AIM:
Please copy the data below word for word, starting with the line that contains "Where should I click to: Click" and going on through the end of the data, and leave the pictures out of your answer.

● ● ● ● ● ● ●

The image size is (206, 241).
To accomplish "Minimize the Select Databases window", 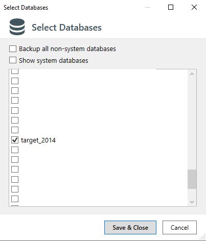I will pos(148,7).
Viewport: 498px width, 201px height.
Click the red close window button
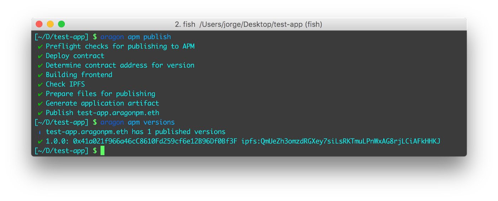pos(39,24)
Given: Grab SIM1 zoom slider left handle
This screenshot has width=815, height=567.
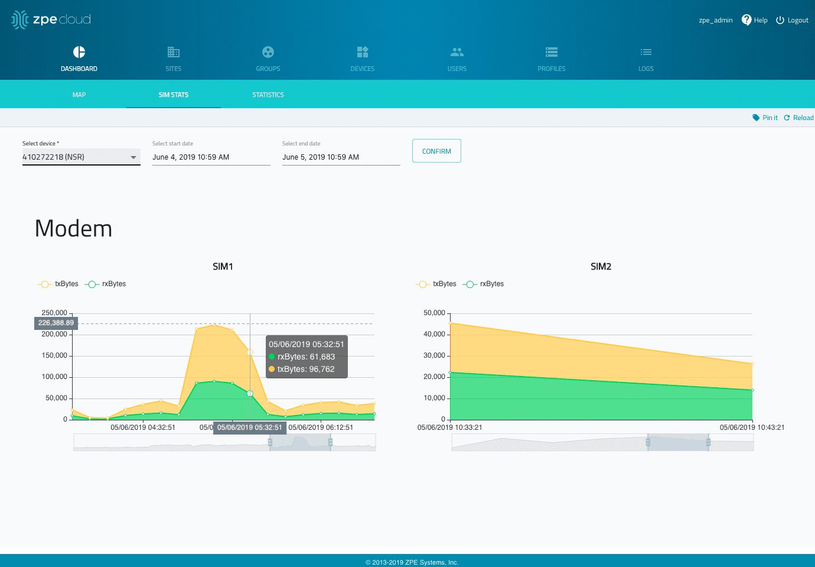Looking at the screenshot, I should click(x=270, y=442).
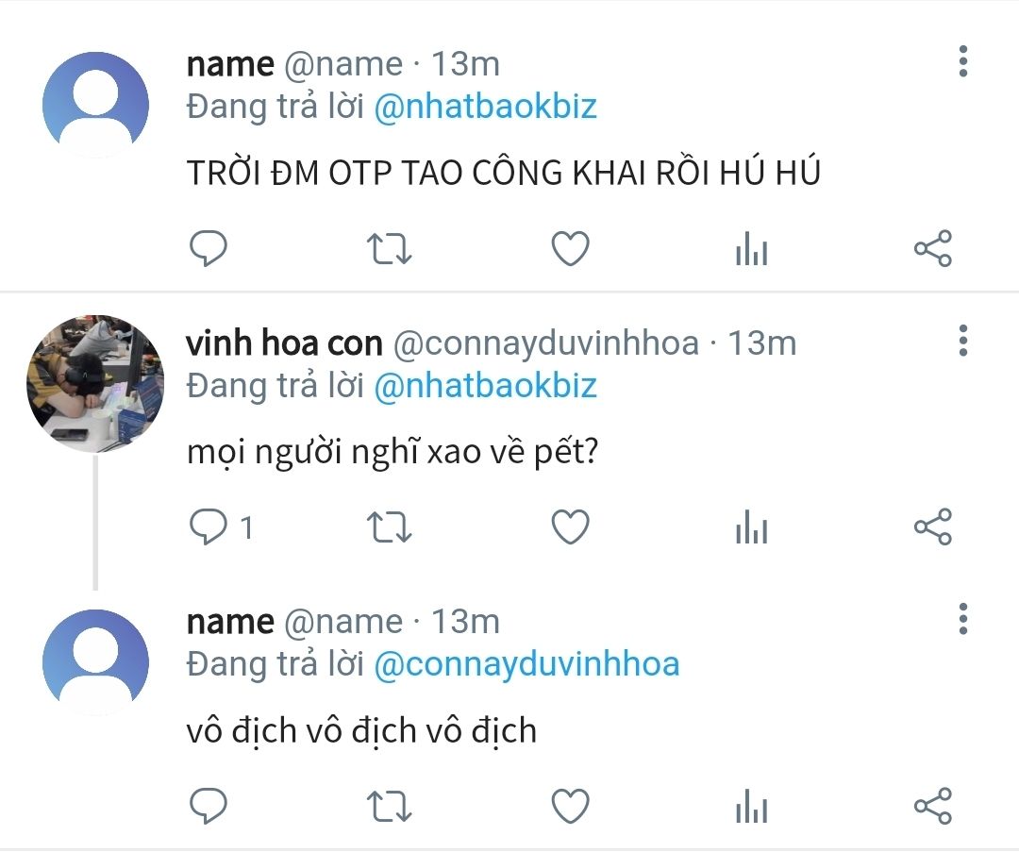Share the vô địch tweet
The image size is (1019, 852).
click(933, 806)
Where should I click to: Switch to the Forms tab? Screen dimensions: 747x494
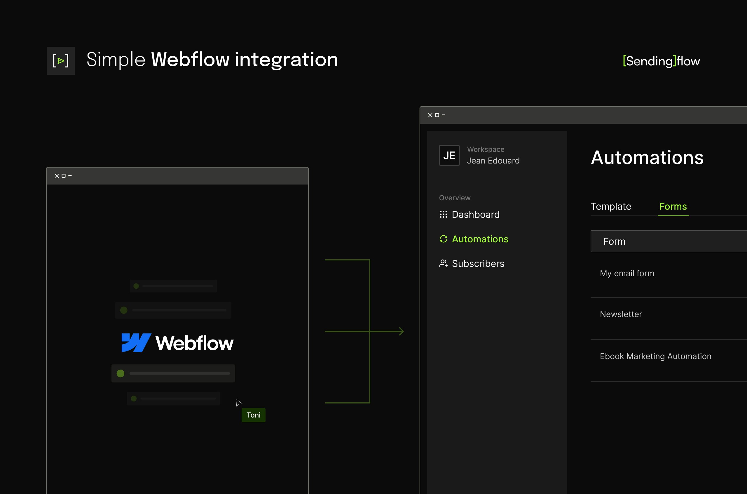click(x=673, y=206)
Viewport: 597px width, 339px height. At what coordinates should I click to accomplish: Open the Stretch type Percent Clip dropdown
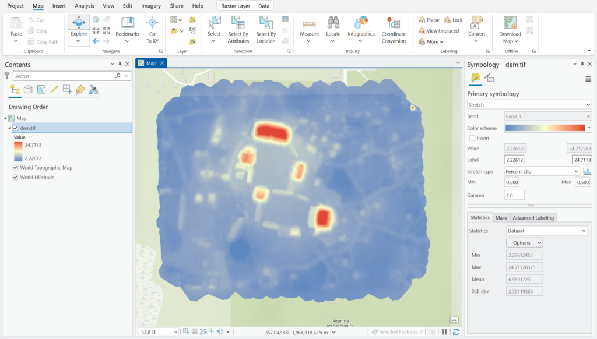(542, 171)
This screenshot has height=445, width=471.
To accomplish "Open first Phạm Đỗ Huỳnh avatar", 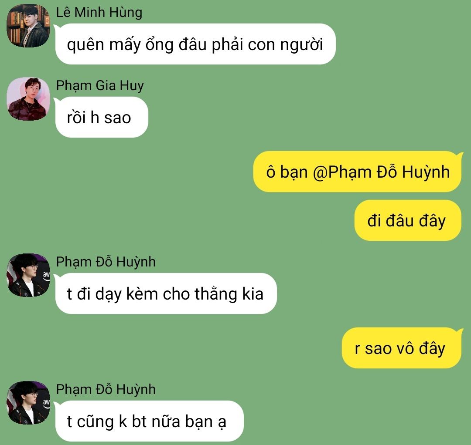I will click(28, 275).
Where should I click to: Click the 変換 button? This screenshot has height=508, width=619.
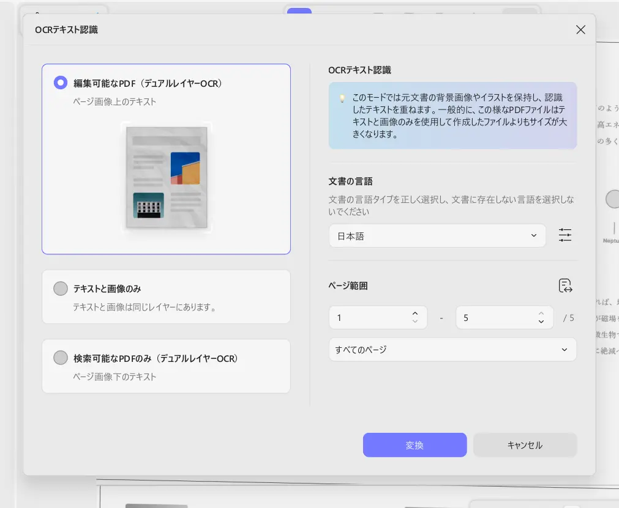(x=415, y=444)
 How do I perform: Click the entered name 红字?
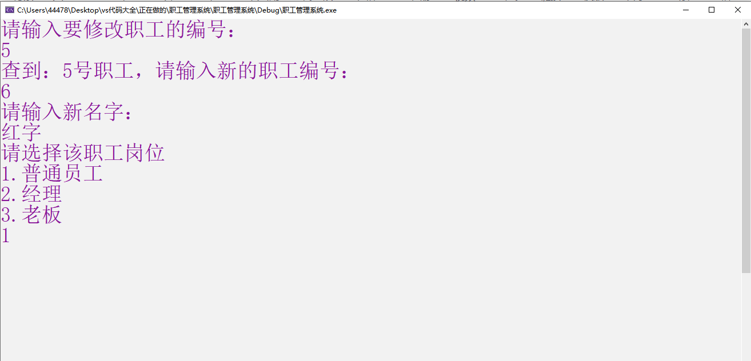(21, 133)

● ● ● ● ● ● ●

OUTPUT:
Where should I click to: Click the 変換 button? This screenshot has height=508, width=619.
(x=415, y=444)
 How do I perform: Click the entered name 红字?
(21, 133)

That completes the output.